++++ Excerpt provided ++++

1Instituto Estadual do Ambiente – INEA, Rio de Janeiro/RJ, Brasil

2Programa de Pós-graduação em Engenharia Ambiental, Universidade Federal do Rio de Janeiro – UFRJ, Rio de Janeiro/RJ, Brasil

ABSTRACT

This study evaluated forest restoration projects filed at the state environmental agency of Rio de Janeiro (Inea), regarding the requirements contained in the Resolution Nº 36/2011. Legal, technical, environmental and ecological parameters of 65 restoration projects in the design and implementation phases were analyzed. Only 29% of the projects met the requirements of Resolution Nº 36/2011. The low compliance with the requirements of the resolution evidences the lack of knowledge of the current regulations in the state of Rio de Janeiro by the technical users of the system. This condition implies a longer time of environmental licensing. Recently, Inea has revoked Res. Nº 36/2011 through Res. Nº 143/2017, which, in addition to simplifying the presentation of restoration projects, gave rise to the State System for Monitoring and Evaluation of Forest Restoration – SEMAR.

Keywords:  forest restoration; PRAD; Inea Resolution Nº 36/2011; Inea Resolution Nº 143/2017

1. INTRODUCTION

Despite the increasing efforts to restore degraded areas, ecological restoration is still a relatively recent scientific discipline (Aronson et al., 2011). In this sense, scientific advances are necessary for restoration programs to be truly effective (Brancalion et al., 2010), which means that the results of new studies need to be incorporated into forest restoration projects.

++++ Dataset excerpts ++++

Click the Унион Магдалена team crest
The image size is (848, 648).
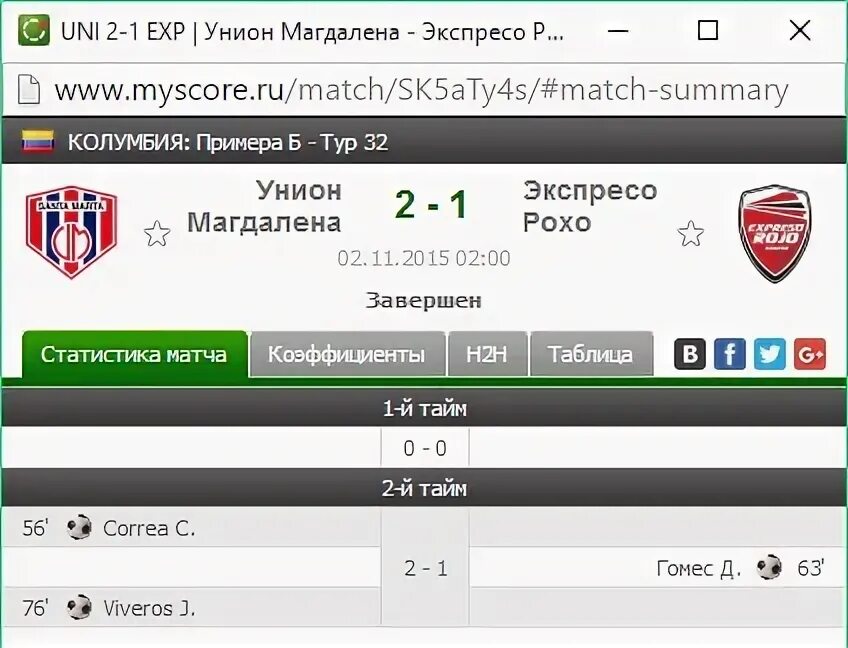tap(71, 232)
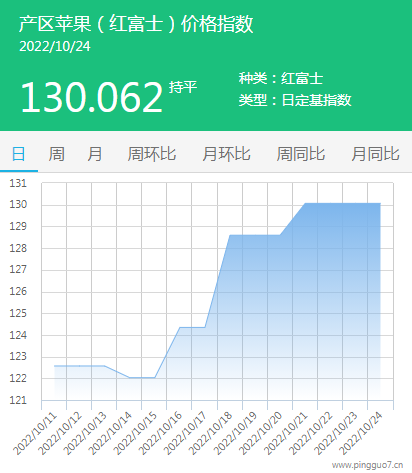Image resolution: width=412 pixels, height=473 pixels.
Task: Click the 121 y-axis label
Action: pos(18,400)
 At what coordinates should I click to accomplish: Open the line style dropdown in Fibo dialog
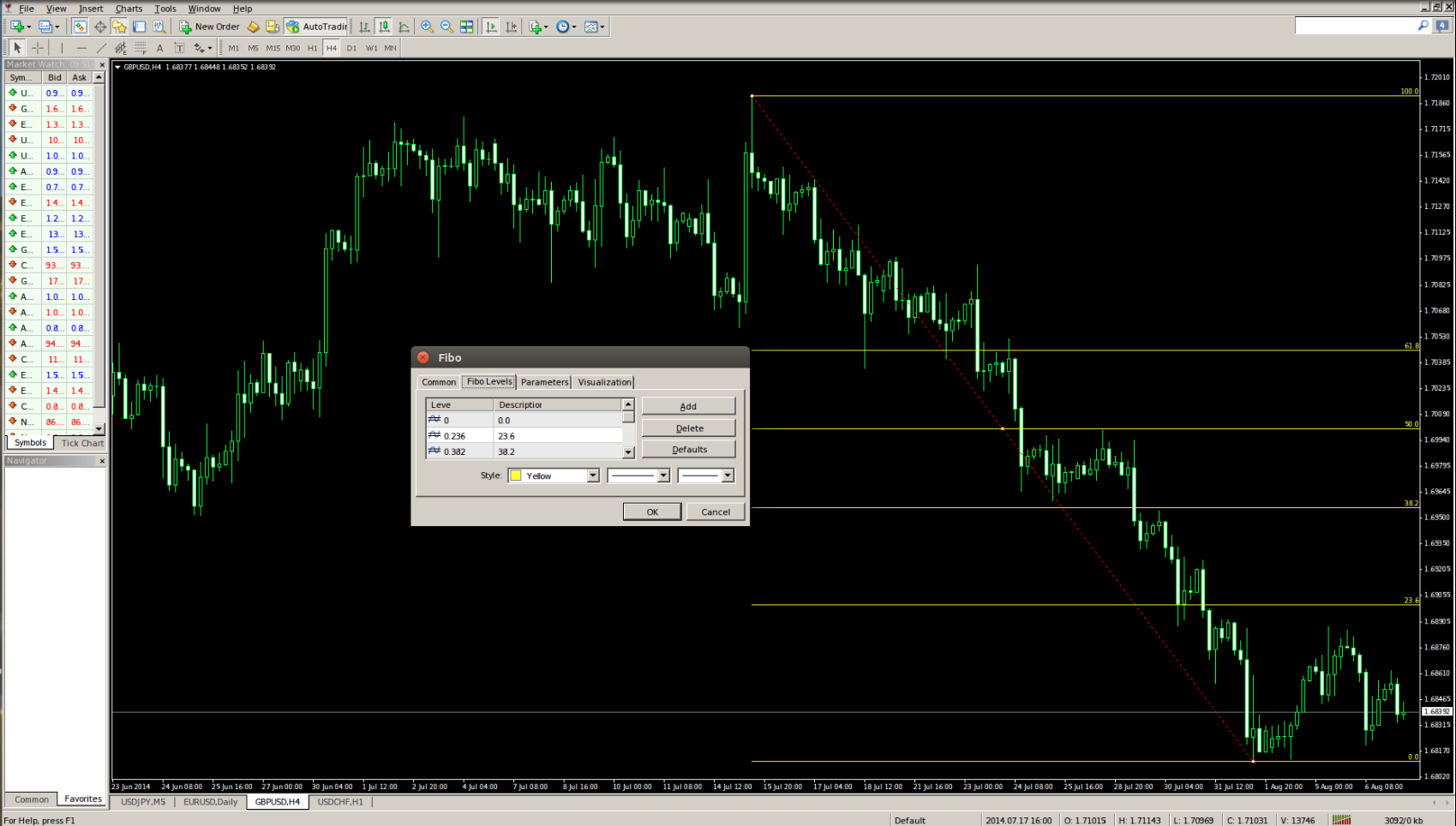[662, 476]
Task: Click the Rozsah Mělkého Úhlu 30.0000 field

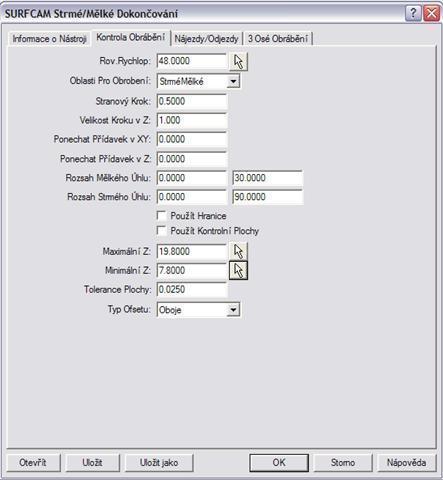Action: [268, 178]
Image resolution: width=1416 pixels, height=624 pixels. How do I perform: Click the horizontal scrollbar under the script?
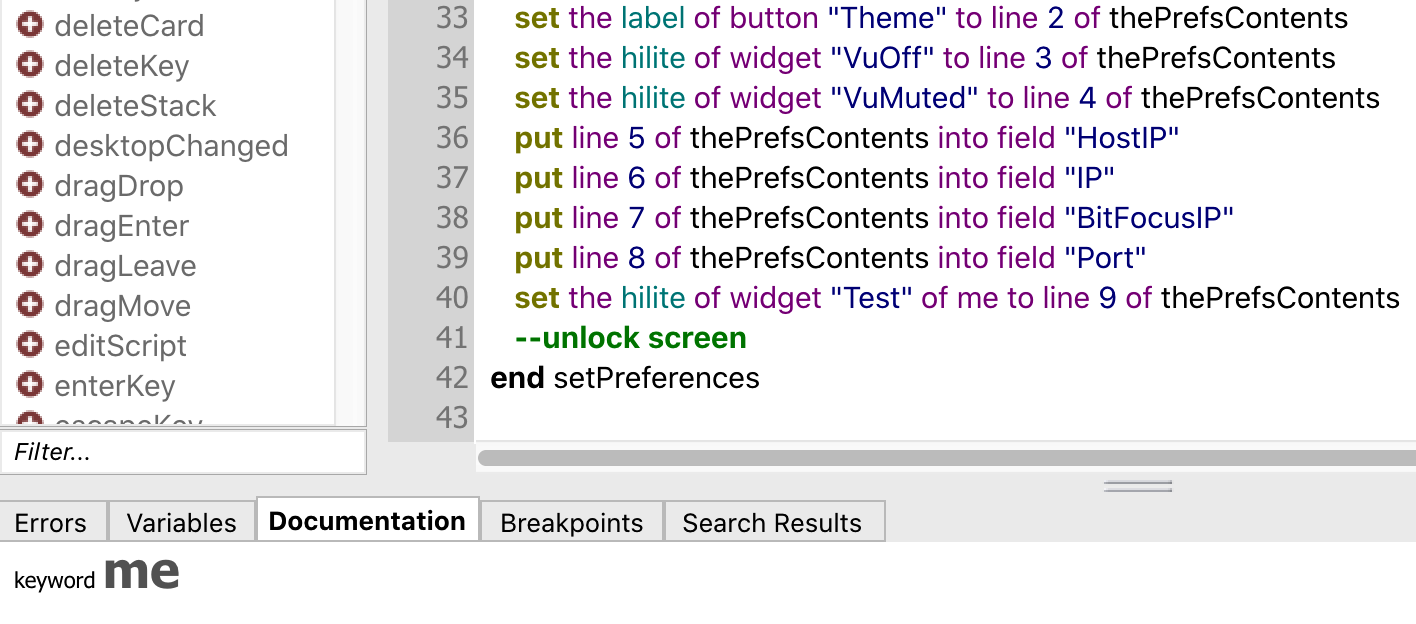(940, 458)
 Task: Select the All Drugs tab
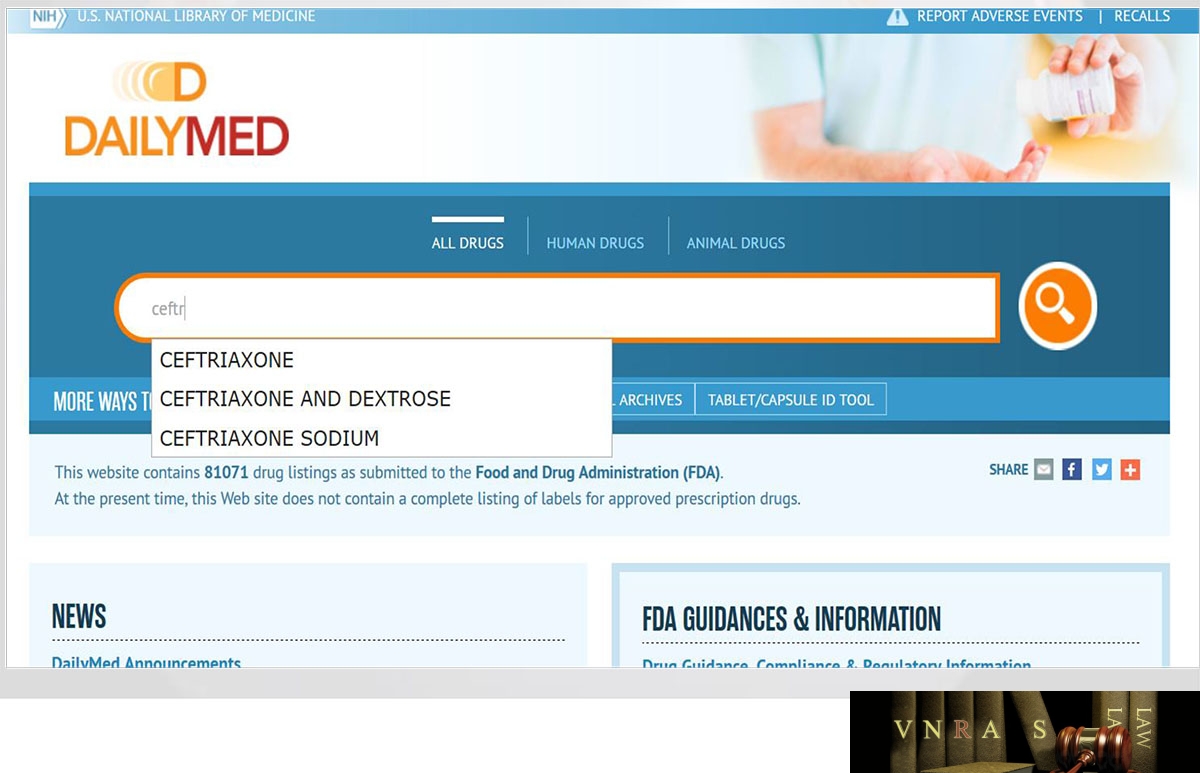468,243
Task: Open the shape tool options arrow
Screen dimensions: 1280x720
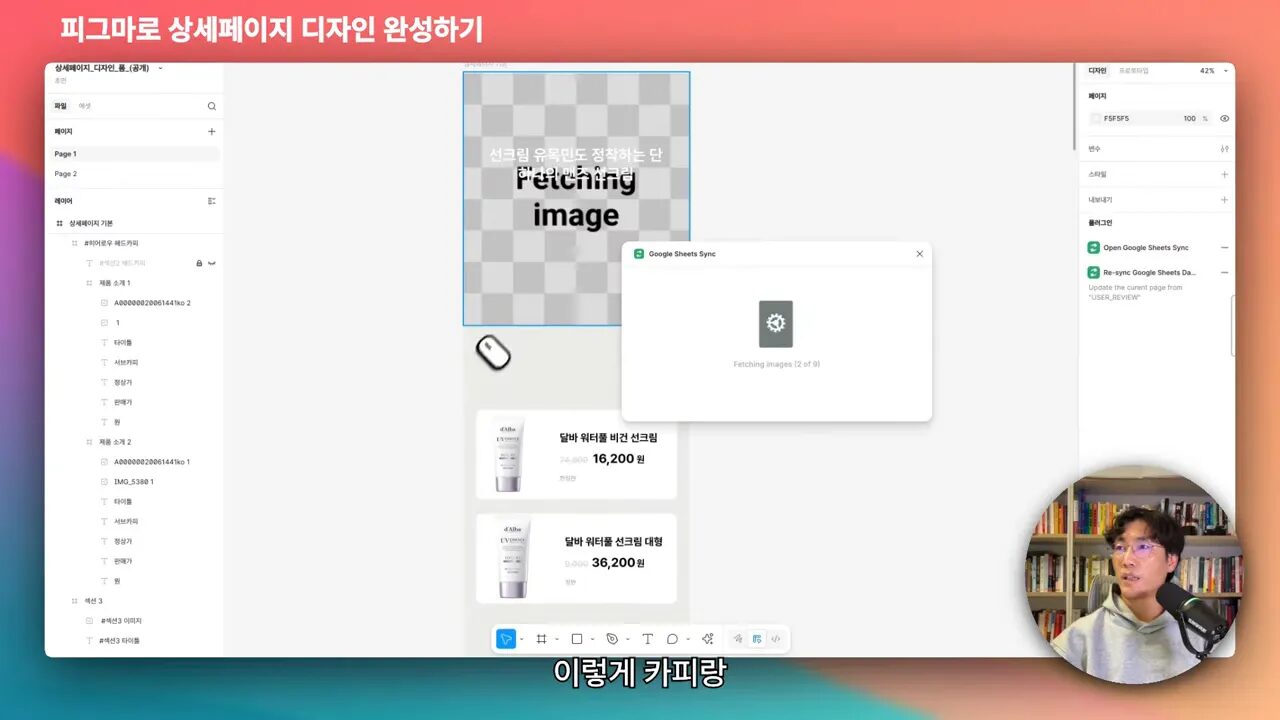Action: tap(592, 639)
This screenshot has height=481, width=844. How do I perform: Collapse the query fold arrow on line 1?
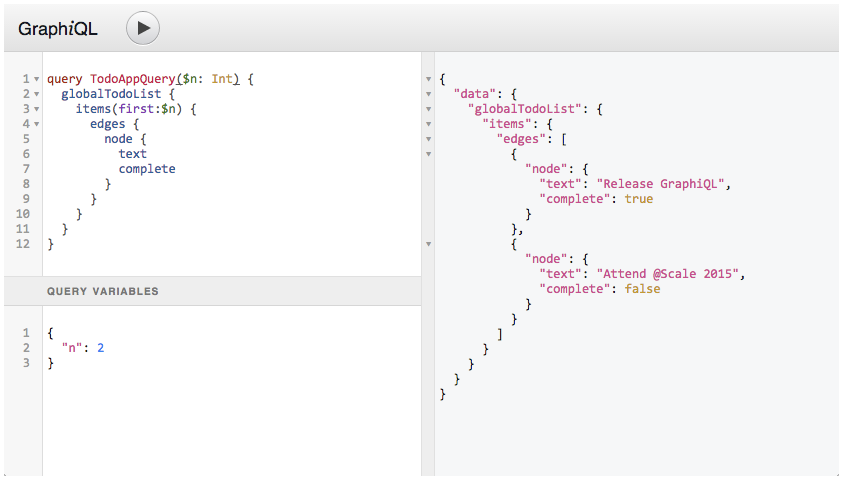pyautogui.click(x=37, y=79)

++++

#### What is needed
From the excerpt on forest restoration projects, extract the passage from "1. INTRODUCTION" up to and including "forest restoration projects.", copying it word for word.

#### Task response
1. INTRODUCTION

Despite the increasing efforts to restore degraded areas, ecological restoration is still a relatively recent scientific discipline (Aronson et al., 2011). In this sense, scientific advances are necessary for restoration programs to be truly effective (Brancalion et al., 2010), which means that the results of new studies need to be incorporated into forest restoration projects.